**TEXT EXCERPT**
• • •

Alternate views of Jagannath Temple Gate Railway Station

I was standing at the railway station, waiting to catch the local train into town, when I looked around me and was really taken in by my surroundings. I've always loved this quaint, little railway station here in Temple Gate, but standing on the platform under the scorching noonday sun today, I was just mesmerized by the sheer amount of natural activity taking place. The sun was out in all its brilliance. The leaves of bushes and trees were exhibiting their greenest of green foliage, in myriad shapes and sizes. And there were even little dragonflies hovering about, whizzing past the people who were gathering in anticipation of the local train into town and beyond.

It was almost as if the moment of wonder had willed itself into an infinite existence. And I just stood there, taking it all in. Soon enough, however, and true to form, the steady buzz of the growing crowd of people on the platform jerked me out of this little reverie. It was then that I thought about heading on down to the end of the station's primary platform to try and capture the scene, predominantly the spread of the rain trees.




I've always been astounded by the way the canopy of a rain tree seems to go on and on, reaching both upward into the sky, and all around. It almost seems to reassure us with its protective spread, telling us that we will be safe under its outstretched branches. The image that comes to my mind is that of Atlas, holding the world aloft; rain trees seem to keep the sky at bay, preventing it from crashing into the ground below.Well, the picture of the yellowed yellow concrete slab that indicates which railway station this is doesn't do my description justice. So, I thought I'd jump to the other side of the tracks and get a better view through my trusty lens.

• • •

**SOURCE MATERIAL**
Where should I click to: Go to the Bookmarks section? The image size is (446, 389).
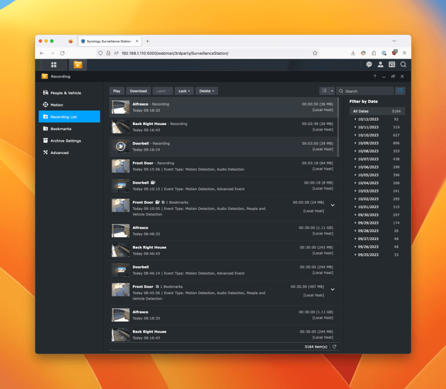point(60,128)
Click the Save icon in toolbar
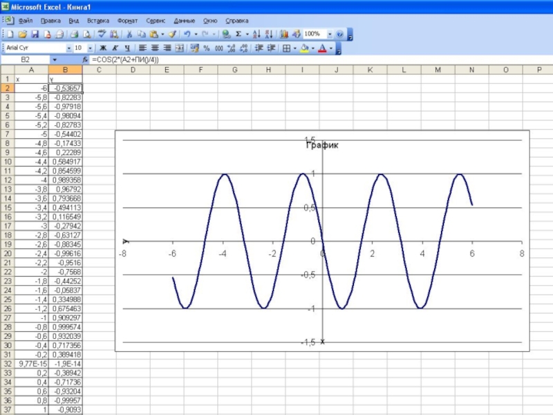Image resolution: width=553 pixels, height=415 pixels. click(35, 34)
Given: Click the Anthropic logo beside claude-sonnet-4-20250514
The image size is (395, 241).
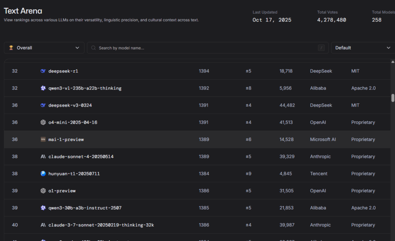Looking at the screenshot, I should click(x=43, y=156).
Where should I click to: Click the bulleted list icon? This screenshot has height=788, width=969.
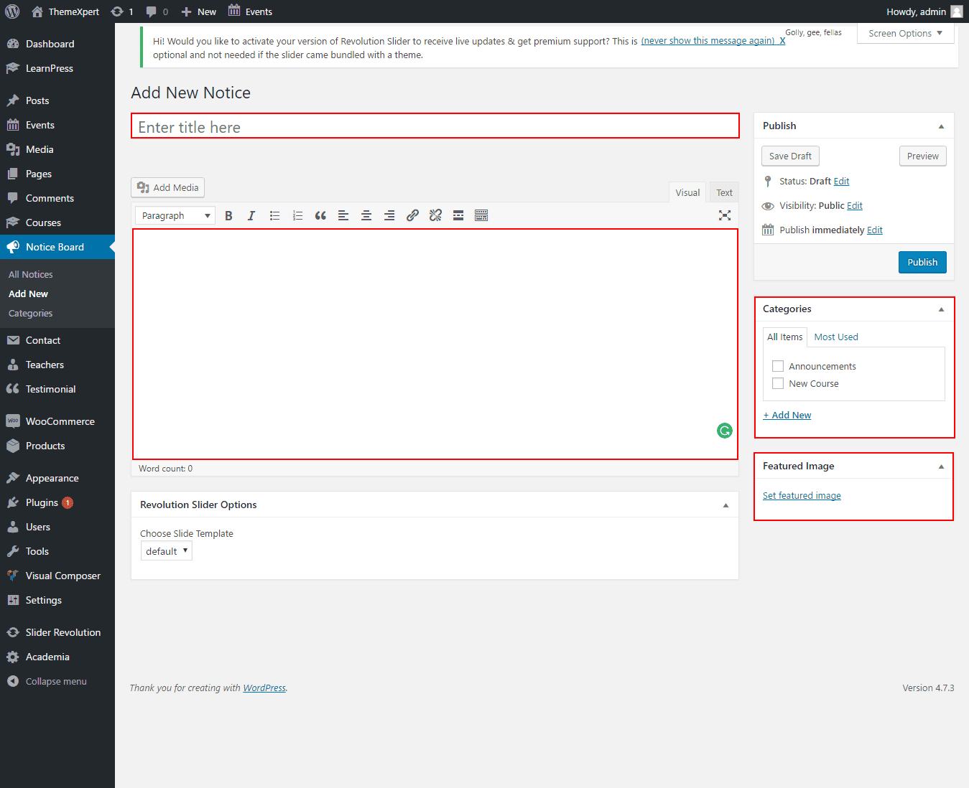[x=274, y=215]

• • •

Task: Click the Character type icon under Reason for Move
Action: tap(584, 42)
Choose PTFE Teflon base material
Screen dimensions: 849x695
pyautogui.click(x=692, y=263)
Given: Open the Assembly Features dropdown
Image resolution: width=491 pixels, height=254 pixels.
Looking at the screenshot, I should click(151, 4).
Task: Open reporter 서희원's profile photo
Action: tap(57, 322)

• • •

**EXERCISES**
1. Can you repeat the rows word for word, starting at the line that contains "Task: Click the" and ending at the line that contains "Action: tap(57, 322)"?
2. Could you carry on the text about the Temple Gate railway station from the point where it stops?

**EXPECTED RESULTS**
1.
Task: Click the Character type icon under Reason for Move
Action: tap(584, 42)
Choose PTFE Teflon base material
Screen dimensions: 849x695
pyautogui.click(x=692, y=263)
Given: Open the Assembly Features dropdown
Image resolution: width=491 pixels, height=254 pixels.
Looking at the screenshot, I should click(151, 4).
Task: Open reporter 서희원's profile photo
Action: tap(57, 322)

2.
There's only one tree that really stands out in this picture, but you can tell how far-and-wide its canopy spreads. Of course, the picture hardly does it any justice, just like my dithering description of the scene. This is one of those "you really have to be here to experience it" moments, or locations, as the case may be. However, there is a blemish in this picture that mars the overall beauty of this scene, and that's a fallen rain tree that seems to have keeled over during the heavy Monsoon rains from the last couple of months. I had to get a closer look.



Sad, this demise of such a gentle and loving giant. It's almost as if its slowly decomposing carcass is a reminder of the sheer immensity of its sheltering existence. But decompose in peace it shall not, because there are already plans afoot to tear it limb from dead limb and put it to "good use." Sometimes I really wonder about people; the unprecedented greed of the human race baffles me. Well, I decided to take a little hop-skip-and-jump of a stroll to the base of this fallen behemoth, almost as if I wanted to pay it its last respects. Barren earth, torn apart by the force of this rain tree uprooting itself and crashing down marked the immediate area around the trunk. But when I looked up, I could feel my heart rise up a couple of levels, like a fledgling eagle hopping its way up to a vantage point before it jumps off and begins to soar.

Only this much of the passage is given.